4) The Privatisation of Information: highlighted above was the risk that economics could get in the way of the access to information needed to enable development. While of course there need to be means of paying correctly for the production of information, these become problematic when they leave the less wealthy empty handed.
However, with the shift to digital, we have seen a deregulation by stealth of the market for information and knowledge. Going from selling books and other materials to licensing access gives rightholders huge powers over who can access works, how, and what they can do with them. Unless there is action to ensure that licenses cannot take away core knowledge rights, protections for core public interest uses risk being undermined.
Linked to this is the way that data and information itself has become a market, with companies realising how powerful control over, and exploitation of, data about users and their behaviour can be. Possibilities to track what people are doing not only raise questions about privacy, but also the potential distortion of behaviours as platforms and others seek to maximise attention.
The risk here is that people are unable to access the information that they need to improve their situation, because of their situation – i.e. they are not of interest to profit-orientated players. Furthermore, they risk being manipulated, or having to trade in their rights to be able to access information, or are pushed in sub-optimal directions, all of which can hold them back from doing what they need to do.
There are clear and welcome calls for a digital commons at the UN level in Our Common Agenda, and for a knowledge commons in UNESCO’s Futures of Education report – these both imply putting the interest of the community above those of individual private actors.
Again, this is an area of library strength traditionally. By pooling resources, libraries help overcome the economic barriers to copyright, although certainly require the protections from the hollowing out of protections for public interest uses mentioned above. They can also bring insights and values to discussions about how information and data should be regulated, in the interests of all.
5) Lack of connectivity: finally, there is the ongoing challenge faced by those who cannot yet access the internet reliably, and quickly. This is of course a point closely related to that about information poverty above, given the increasingly important role of the internet as a means of accessing information. As print-runs of books, journals and newspapers disappear, those without digital access are cut off, and of course cannot take advantage of all the new possibilities created.

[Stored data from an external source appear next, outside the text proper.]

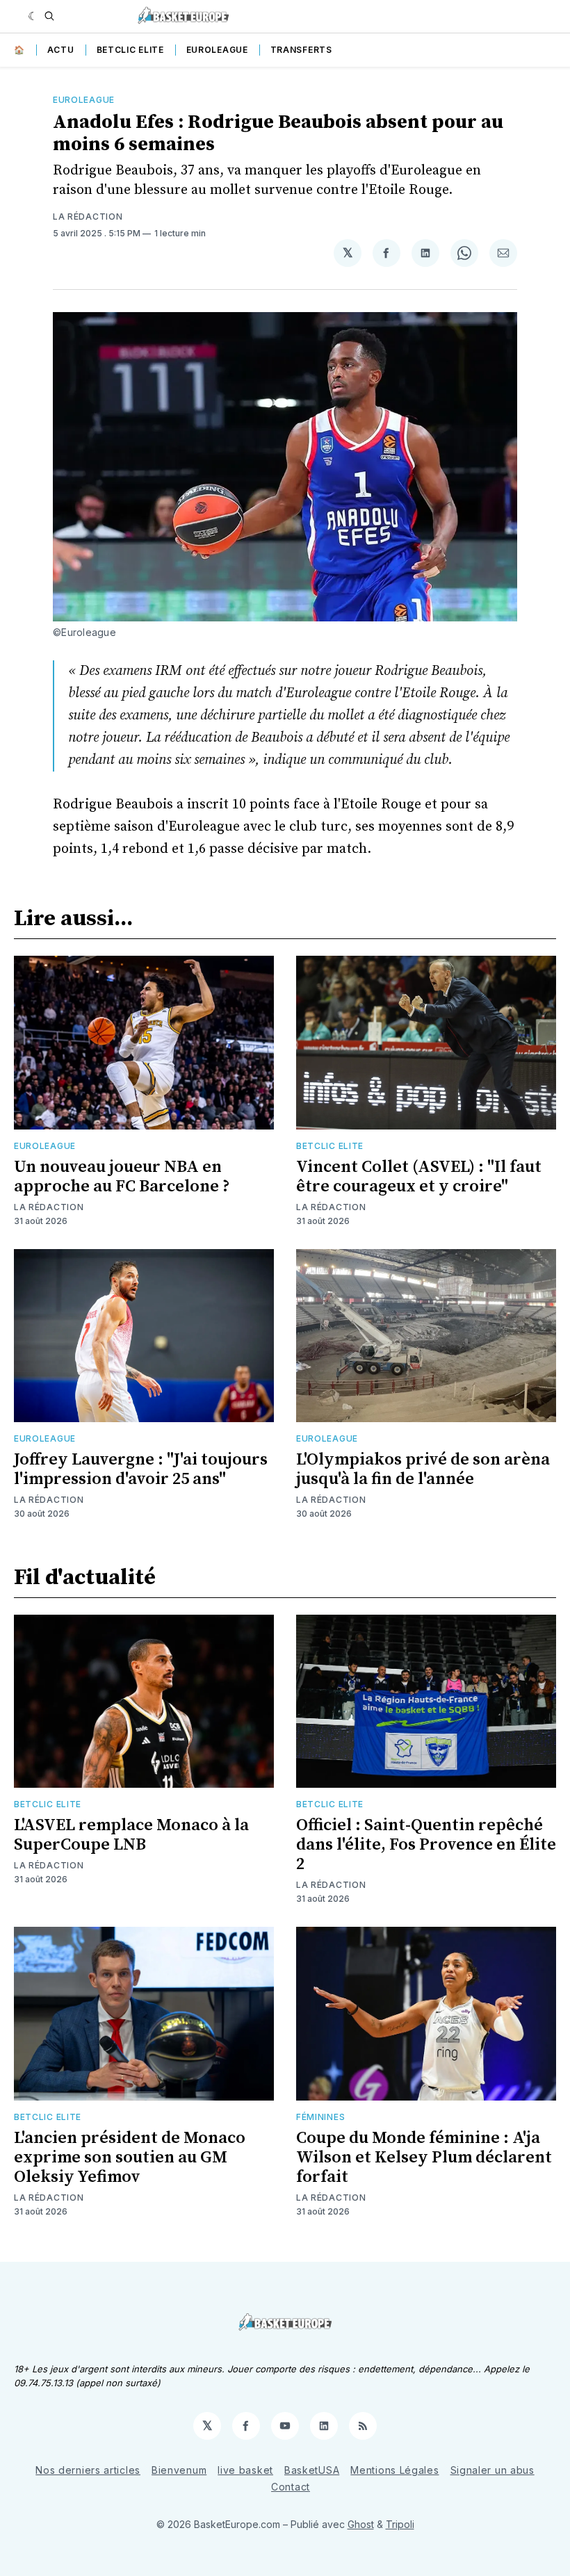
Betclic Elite (130, 49)
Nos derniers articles (87, 2470)
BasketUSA (311, 2470)
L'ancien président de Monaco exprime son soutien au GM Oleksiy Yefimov (129, 2157)
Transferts (301, 49)
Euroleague (217, 49)
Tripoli (400, 2524)
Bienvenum (179, 2470)
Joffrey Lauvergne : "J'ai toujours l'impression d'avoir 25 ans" (141, 1469)
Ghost (361, 2524)
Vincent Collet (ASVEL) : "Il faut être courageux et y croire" (419, 1177)
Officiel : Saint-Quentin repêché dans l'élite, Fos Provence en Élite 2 (426, 1845)
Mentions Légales (394, 2470)
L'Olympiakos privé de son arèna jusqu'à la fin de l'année (423, 1469)
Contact (290, 2487)
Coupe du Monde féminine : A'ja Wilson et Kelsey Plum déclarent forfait (424, 2157)
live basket (245, 2470)
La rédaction (87, 216)
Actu (60, 49)
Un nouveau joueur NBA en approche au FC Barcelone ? (122, 1177)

An obvious example here is open access – this has been a transformative movement, bypassing cost-barriers to access to knowledge, and so allowing researchers around the world to draw on materials that would previously have been out of reach… If they have an internet connection.
The costs of leaving people unconnected are similar to those of other disorders set out above – the lack of possibility to access information to take decisions, and to participate in social, economic, political and cultural life. It can leave people isolated, unable to realise the potential to build connections with others. It can also of course reduce the effectiveness of government efforts, especially those that rely on eGovernment tools.
Again, libraries are key players here, providing public internet access both as a last recourse for those who cannot access in other ways, and as a complement to home connectivity, or via a mobile device. They can even be hubs for local connectivity as anchor institutions.
Across these areas, there is a risk that inaction, or inadequate action, will leave the world less able to deliver on the SDGs. They underline that there is a need for information to be taken seriously as a policy issue, in order to avoid this. More positively, they also represent a call for a more proactive approach to ensuring that everyone benefits from access to knowledge. Any such effort will need to have libraries at its heart.